Wednesday, September 29

SONG OF THE DAY: Long As I Can See The Light (45s on 33)


I have temporarily or permanently disabled a couple of my social media accounts, and for some reason that makes people worry about me. Is that a requirement, to be as online as possible now, addicted to the dopamine of social media notifications popping up on our smart phones in our hands constantly, an umbilical cord to the digital ouroboros scroll of nothingness? I can't say I've really done anything better with my time - not outside more, still got grass to cut, haven't broken into any abandoned factories or anything. But I feel better not worrying about dumb shit like I did. I also feel that social media encourages resentment, and hatred, and is very much integral to fissuring society into these hateful little factions that we mistakenly feel are far greater and more powerful than they are in the physical world. But it also creates a way more extremely online mentality in the real physical world, so that what is real is further distorted by digital propagandas. But I don't really give a fuck. I'm just one person; I can't fix the world, and even if I tried, I'd only fuck it up in some weird other way that would be symbolic of my own failings.

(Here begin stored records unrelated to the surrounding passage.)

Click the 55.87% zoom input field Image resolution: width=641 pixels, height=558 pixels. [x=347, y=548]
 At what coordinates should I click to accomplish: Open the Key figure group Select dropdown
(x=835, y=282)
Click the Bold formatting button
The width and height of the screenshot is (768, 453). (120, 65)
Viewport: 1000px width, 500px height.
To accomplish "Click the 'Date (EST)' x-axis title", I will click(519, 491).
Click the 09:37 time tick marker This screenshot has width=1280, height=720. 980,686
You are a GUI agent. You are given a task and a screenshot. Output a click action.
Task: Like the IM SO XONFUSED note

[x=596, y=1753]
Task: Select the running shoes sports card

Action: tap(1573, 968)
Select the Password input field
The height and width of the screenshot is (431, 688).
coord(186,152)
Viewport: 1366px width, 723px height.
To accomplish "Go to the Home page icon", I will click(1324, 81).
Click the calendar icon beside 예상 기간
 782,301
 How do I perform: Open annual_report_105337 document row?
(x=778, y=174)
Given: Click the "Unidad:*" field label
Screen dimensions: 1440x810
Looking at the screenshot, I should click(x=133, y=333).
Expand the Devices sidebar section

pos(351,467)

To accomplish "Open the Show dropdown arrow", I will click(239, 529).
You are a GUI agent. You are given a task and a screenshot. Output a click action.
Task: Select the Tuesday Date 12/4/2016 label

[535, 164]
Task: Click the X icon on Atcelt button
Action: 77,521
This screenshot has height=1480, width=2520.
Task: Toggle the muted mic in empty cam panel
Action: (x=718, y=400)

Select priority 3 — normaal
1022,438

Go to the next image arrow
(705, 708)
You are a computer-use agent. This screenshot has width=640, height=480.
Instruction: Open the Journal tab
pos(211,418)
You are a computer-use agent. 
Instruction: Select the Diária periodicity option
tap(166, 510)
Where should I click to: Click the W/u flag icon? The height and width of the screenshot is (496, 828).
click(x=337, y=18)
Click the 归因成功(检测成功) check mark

Anyways, I assure you I'm okay, in fact pretty good. Real still recognizes real, except nothing is real either, so it's all fuckin' weird and dysfunctional and held together by cyber-duct tape. But if it all fell apart tomorrow, it wouldn't be nearly as bad you think, although also worse than you think, both of those at once. But it's never the end, no matter how much folks wanna believe that shit. The sun will turn the sky light again tomorrow morning, and every day I get to fuck around is a blessing, even if I don't get to do shit I want to most days. I'm still fucking around, and that in itself is the blessing.